Comme on peut le lire dans la biographie écrite par Korioun, "il entreprit la traduction des Ecritures en commençant par les Proverbes de Salomon. Au commencement de son livre, Salomon recommande de se familiariser soi-même avec la sagesse en affirmant `pour faire connaître la sagesse et l'instruction, et pour comprendre des paroles sensées'. Ce verset a été écrit de la main de ce même scribe qui, au même moment, apprenait aux jeunes gens comment écrire les lettres."
Il est intéressant de noter que la langue sur laquelle la traduction des Proverbes a été faite n'est pas mentionnée par les historiens. Samosate est, certes, une cité syrienne, mais à cette époque (Ve siècle), elle faisait partie de l'empire byzantin, où le grec était devenu prédominant. Du fait que Korioun indique d'abord que Machtots avait séparé ses disciples en deux groupes - l'un devant étudier le syriaque et l'autre le grec - et ensuite que Yovsep et Eznik allaient être envoyés en Syrie pour traduire les couvres des Pères syriens, on serait tenté de supposer que le fond de la première traduction était syrien - vieux syriaque, grec syriacisant; à moins d'imaginer qu'il s'agissait de la mise par écrit de ce qui était déjà bien connu oralement sur la base du vieux syriaque! Machtots et ses disciples retournèrent en Arménie pour continuer le travail de traduction. Korioun continue son récit: "A cette époque-là la terre bénie et désirable d Arménie devint vraiment merveilleuse; car par l'intermédiaire des deux compagnons (saint Sahak et Machtots) y arrivèrent subitement le législateur Moïse avec la troupe des prophètes, l'éclaireur Paul avec toute la cohorte des apôtres, ainsi que l'Evangile du Christ qui sauve le monde. Ils se mirent tous à parler l'arménien."
Les spécialistes de l'arménien considèrent comme établi qu'il y a eu deux traductions successives des Ecritures en arménien: la première consista en une traduction hâtive entreprise avant le Concile oecuménique d'Ephèse en 431; la deuxième, une révision importante faite sur la base des manuscrits "sûrs, fidèles et authentiques" rapportés de Constantinople par la délégation arménienne au Concile d'Ephèse. L'étude des relations entre la traduction de la Bible en arménien classique et le syriaque nous amène à conclure qu'il y a d'importants vestiges du syriaque dans le texte de l'ancienne traduction arménienne de la Bible.

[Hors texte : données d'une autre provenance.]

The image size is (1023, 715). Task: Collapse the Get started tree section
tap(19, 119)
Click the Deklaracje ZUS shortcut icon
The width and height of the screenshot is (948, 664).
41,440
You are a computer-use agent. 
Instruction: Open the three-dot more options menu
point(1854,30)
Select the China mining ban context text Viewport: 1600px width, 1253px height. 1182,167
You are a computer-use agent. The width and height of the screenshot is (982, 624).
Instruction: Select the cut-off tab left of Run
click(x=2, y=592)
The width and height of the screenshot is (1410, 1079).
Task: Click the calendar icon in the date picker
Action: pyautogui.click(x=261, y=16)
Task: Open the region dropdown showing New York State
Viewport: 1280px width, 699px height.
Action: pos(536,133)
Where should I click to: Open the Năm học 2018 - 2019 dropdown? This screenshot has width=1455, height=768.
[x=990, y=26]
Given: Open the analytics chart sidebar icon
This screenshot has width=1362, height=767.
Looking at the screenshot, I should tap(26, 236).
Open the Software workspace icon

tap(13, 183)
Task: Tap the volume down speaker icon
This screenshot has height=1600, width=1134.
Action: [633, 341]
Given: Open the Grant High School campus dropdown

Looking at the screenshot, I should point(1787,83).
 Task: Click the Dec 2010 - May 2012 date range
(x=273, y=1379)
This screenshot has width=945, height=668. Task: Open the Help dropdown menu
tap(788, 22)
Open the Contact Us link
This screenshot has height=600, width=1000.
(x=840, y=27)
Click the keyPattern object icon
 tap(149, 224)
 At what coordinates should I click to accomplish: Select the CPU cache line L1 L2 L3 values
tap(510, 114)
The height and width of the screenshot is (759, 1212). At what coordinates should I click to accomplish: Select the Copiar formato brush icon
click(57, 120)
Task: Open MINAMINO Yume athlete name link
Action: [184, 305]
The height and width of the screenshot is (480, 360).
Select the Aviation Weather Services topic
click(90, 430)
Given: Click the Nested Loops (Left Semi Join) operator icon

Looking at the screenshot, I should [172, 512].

Les traductions arméniennes modernes de la Bible
Il existe deux variétés d'arménien: l'arménien oriental, parlé en Arménie même, et l'occidental, parlé par les Arméniens de la diaspora. L'histoire de ces deux langues modernes (par opposition à l'arménien "classique" de la traduction de la Bible, voir ci-dessus) remonte au début du XIXe siècle. La traduction en arménien classique (le "grabar") fut la seule traduction durant 15 siècles: on imagine bien son importance exceptionnelle pour la langue et la culture arméniennes. La plupart des traductions modernes ont été faites à partir du modèle classique.

La première traduction en arménien oriental fut l'oeuvre d'un missionnaire suisse: A. Dittrich, de la Mission de Bâle (fondée en 1816). Cette mission avait commencé à travailler dans la région transcaucasienne dès 1820. Dittrich fut aidé par deux éminents écrivains arméniens: le diacre Movses et le pasteur Amirkhaniantz, avec lesquels il a traduit puis révisé le Nouveau Testament.
La Société biblique britannique et étrangère publia en 1834, à Moscou, une édition bilingue du Nouveau Testament en arménien classique (grabar) et en arménien oriental. D'autres éditions de la même traduction furent publiées à Constantinople et à Calcutta. Elle fut traduite à partir du texte arménien classique. Plus tard, Amirkhaniantz la révisa à partir de l'original grec et la publia en 1883 à Constantinople. Une année après, il publia dans la même ville l'Ancien Testament traduit de l'hébreu. Cette Bible a été réimprimée un grand nombre de fois jusqu'à nos jours.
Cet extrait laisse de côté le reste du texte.